What you need to do:
Retype the passage on the Tories and UKIP word for word, starting with "The Conservatives face" and going on through "any potential revolt.".

Source:
(begin)

If there is one message to take home from the Conservative Party Conference, it is that the real Tories are back, and they have no intention of forming any compromise fuelled coalitions. Conference season has been in full flow in the last two weeks, and as we approach the next election, the political agendas of the mainstream parties are now firmly established.

The Conservatives face a far more potent electoral risk from Nigel Farage’s UKIP, than from anything the Milquetoast Ed Miliband’s Labour can throw at them. UKIP pose the very real threat of bisecting the Tory vote, and quite possibly causing a schism in the party between moderates and Eurosceptics. The Conservative leadership has calculatedly decided to put their full efforts into choking the life out of any potential revolt.

Their first tactic is a war of words against UKIP. Farage’s party has decided to spear any defectors that dare to break party ranks as traitors, and has wheeled out the Saturday night TV gold of Boris Johnson to brand them as “kippers”. All this anti-UKIP talk would be rather more believable if it was followed by a modicum of walk, but if anything Conservative policy is chasing after Nigel Farage’s party rather than attempting to distance itself from it.

(end)

Source data:
(begin)

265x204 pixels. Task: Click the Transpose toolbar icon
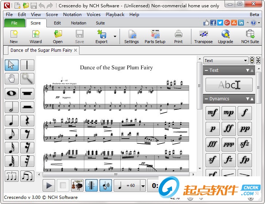[x=203, y=36]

(end)

Reply:
The Conservatives face a far more potent electoral risk from Nigel Farage’s UKIP, than from anything the Milquetoast Ed Miliband’s Labour can throw at them. UKIP pose the very real threat of bisecting the Tory vote, and quite possibly causing a schism in the party between moderates and Eurosceptics. The Conservative leadership has calculatedly decided to put their full efforts into choking the life out of any potential revolt.